The walkers next passed a very small area of the Walkway where a municipal sewer outflow pipe and a cross country gas transmission line intersect the Walkway.  The Walkway design here effectively hides these utilities and many walkers would not know the facilities were there.

Next the group entered the North Bergen/Guttenberg waterfront park which is brand new.  It is a tribute to these two towns for working together to build a spectacular park that crosses the border of the two communities providing an outstanding recreation facility for their residents.  The Conservancy worked closely with the towns to make sure the park included the proper Walkway features and signage.

Moving through Guttenberg and entering West New York, the group stopped for a short rest and a discussion of the Walkway construction throughout West New York.  There is about a mile of Walkway in West New York that runs beside high end condominiums.  The Walkway is totally completed and fully complies with the Walkway design standards.  The West New York administration at the time the Walkway was built had the vision to require developers to build their fully compliant section of the Walkway before any residential construction could be started. As a result, there are no gaps in the Walkway in West New York even though some of the adjacent waterfront property has yet to be developed. Equally important, is the full sheet pile bulkhead that supports the Walkway. One of the HRWC Board members pointed out the high water marks on the condominium buildings which came from super storm Sandy.  It was clear that the Walkway had been submerged under several feet of water during the storm but, unlike other areas of the Walkway, there was no structural damage to the Walkway from Sandy.

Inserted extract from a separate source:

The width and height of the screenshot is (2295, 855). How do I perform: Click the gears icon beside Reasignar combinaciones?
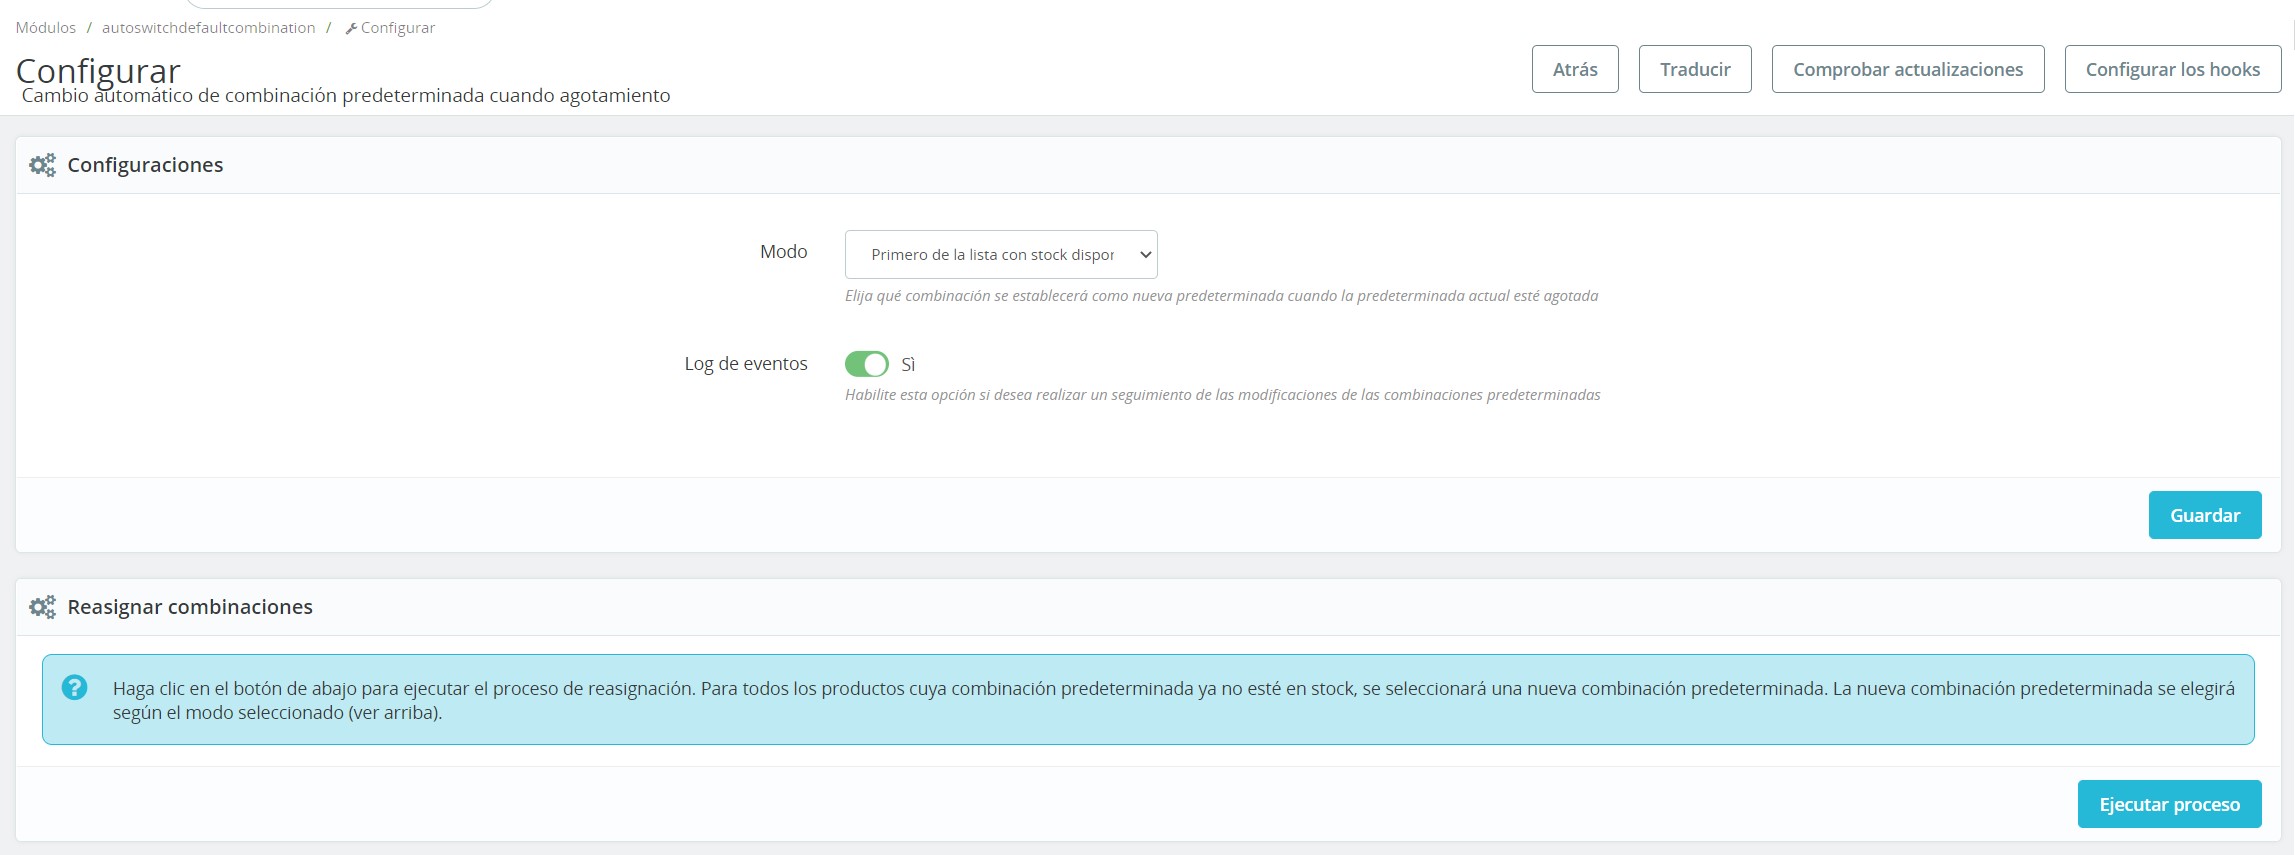coord(42,607)
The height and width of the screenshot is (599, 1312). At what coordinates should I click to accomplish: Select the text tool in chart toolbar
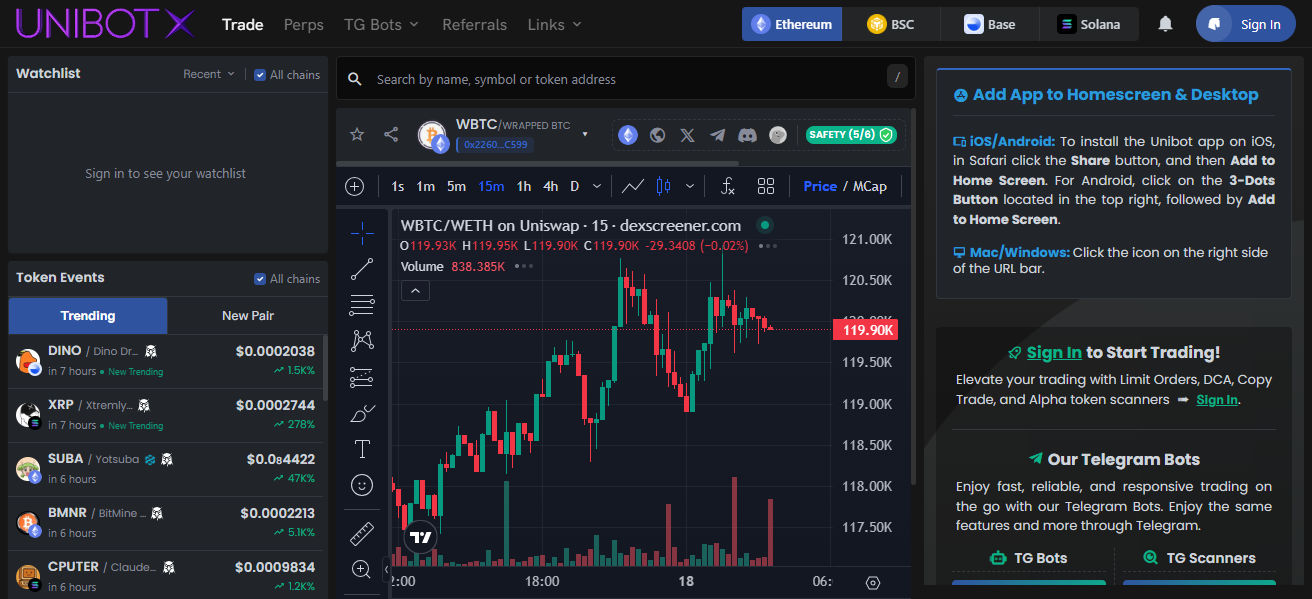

The guided walk ended at the Port Imperial Ferry terminal which is the border between West New York and Weehawken. Walkers returned to the starting point via River Road or headed for restaurants and ice cream that adjoin the Walkway.

The HRWC Board thanked the walkers for joining us and encouraged them to join us again on June 7 in Liberty State Park where the next Walk the Walkway walk will tour the southern section of LSP, Liberty Golf Club, the LSP bird sanctuary and Port Liberte.